Makassar | Mediapesan – Kasus kematian tragis Rifqila Ruslan (16) di Kabupaten Luwu menyeruak menjadi sorotan publik.
Keluarga korban menuding ada rekayasa hukum dalam penanganan perkara oleh aparat kepolisian.
Kepala Desa Seppong, inisial IS, disebut sebagai terduga pelaku penganiayaan yang menewaskan Rifqila.
Ayah korban, Ruslan, dalam konferensi pers di Mapolda Sulsel, Kamis, 18 September 2025, memaparkan kronologi yang menimpa anaknya.
Peristiwa bermula dari kecelakaan lalu lintas antara Rifqila dengan Irwan Sultan. Setelah kejadian, korban dibawa ke RSUD Batara Guru oleh rekan-rekannya.
Namun, kesaksian sejumlah saksi menyebut Rifqila sempat dianiaya di ruang instalasi gawat darurat.
AR, RM, IS, dan HL, saksi yang hadir di lokasi, menyatakan korban dipukul di bagian belakang telinga dan pipi oleh Irwan Sultan.
Keterangan itu diperkuat oleh pengakuan seorang sekuriti rumah sakit, MN.
Keluarga korban menemukan sejumlah kejanggalan.
Motor Rifqila hancur parah, padahal tabrakan hanya mengenai knalpot motor Irwan Sultan.
- Iklan Google -
Polisi menyebut Rifqila meninggal akibat benturan kepala, tetapi helm korban masih utuh tanpa goresan.
Luka justru terlihat di bagian dahi, yang seharusnya terlindungi helm.
Ruslan juga menyinggung soal rekaman CCTV yang hanya ditampilkan sebagian.
Rekaman yang dijadikan barang bukti hanya potongan. Hasil autopsi pun tidak diberikan lengkap, hanya dibacakan sebagian besar berisi memar, katanya.
Perubahan pasal yang dikenakan kepada pelaku semakin memperkuat kecurigaan keluarga.
Awalnya penyidik menyebut pasal 80 ayat (3) junto 351 ayat (3), namun dalam SP2HP terakhir berubah menjadi pasal 80 ayat (1) yang hanya mengatur penganiayaan ringan.

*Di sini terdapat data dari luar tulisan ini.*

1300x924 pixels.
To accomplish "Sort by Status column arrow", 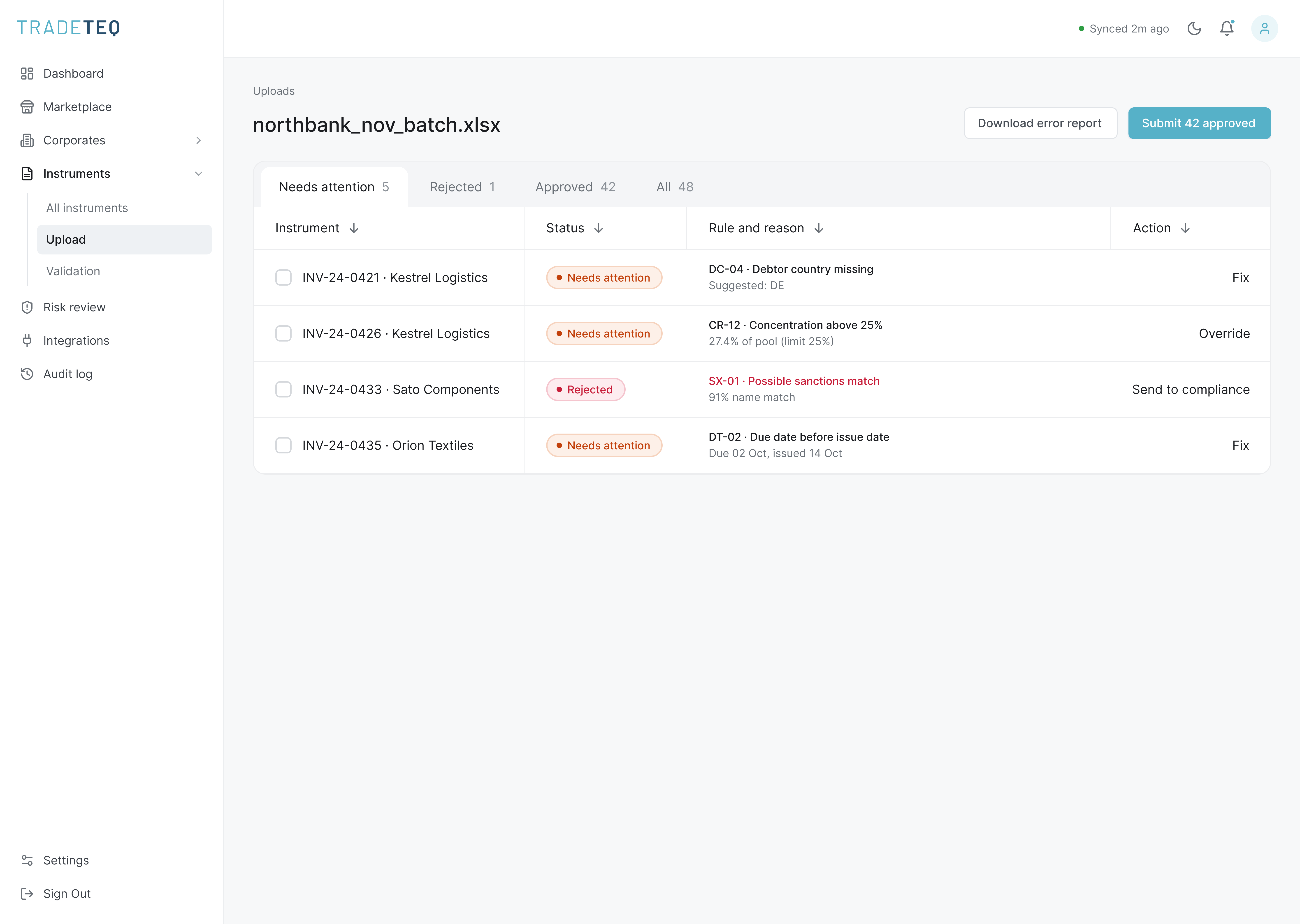I will (598, 228).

Anak saya meninggal, tapi seolah-olah dianggap kasus ringan. Ini pelecehan terhadap korban, ujar Ruslan.
Kuasa hukum keluarga, Muhammad Fadjrin, SH, MH, mengecam langkah penyidik Polres Luwu.
Menurutnya, pasal yang lebih tepat adalah Pasal 80 ayat (3) junto 79 ayat (3) UU Perlindungan Anak serta Pasal 351 ayat (3) KUHP.
Kalau tetap dipaksakan pasal ringan, jelas ada rekayasa hukum, ujarnya.
Keluarga menduga ada perlindungan terhadap IS karena posisinya sebagai kepala desa.
Mereka bahkan mengaku mendapat tekanan untuk berdamai.
Tidak ada damai, tidak ada mediasi. Nyawa anak saya tidak bisa ditukar dengan apapun. Kami menuntut hukuman maksimal, kata Ruslan.
Ketua LSM INAKOR Sulsel, Asri, menyebut perubahan pasal adalah indikasi kuat adanya intervensi hukum.
Jika aparat tidak berani menegakkan pasal sesuai fakta, publik akan semakin yakin hukum tajam ke bawah, tumpul ke atas. Kasus Rifqila adalah ujian integritas bagi Polres Luwu dan Polda Sulsel, tegasnya.
Secara hukum, Pasal 80 ayat (3) UU Perlindungan Anak mengatur ancaman 15 tahun penjara, ditambah Pasal 351 ayat (3) KUHP dengan ancaman 7 tahun penjara.
Keluarga korban menilai kombinasi pasal tersebut paling sesuai dengan fakta bahwa Rifqila meninggal dunia.
Kini, mata publik tertuju pada Polda Sulsel: apakah berani menegakkan hukum secara objektif, atau membiarkan dugaan rekayasa demi melindungi seorang kepala desa.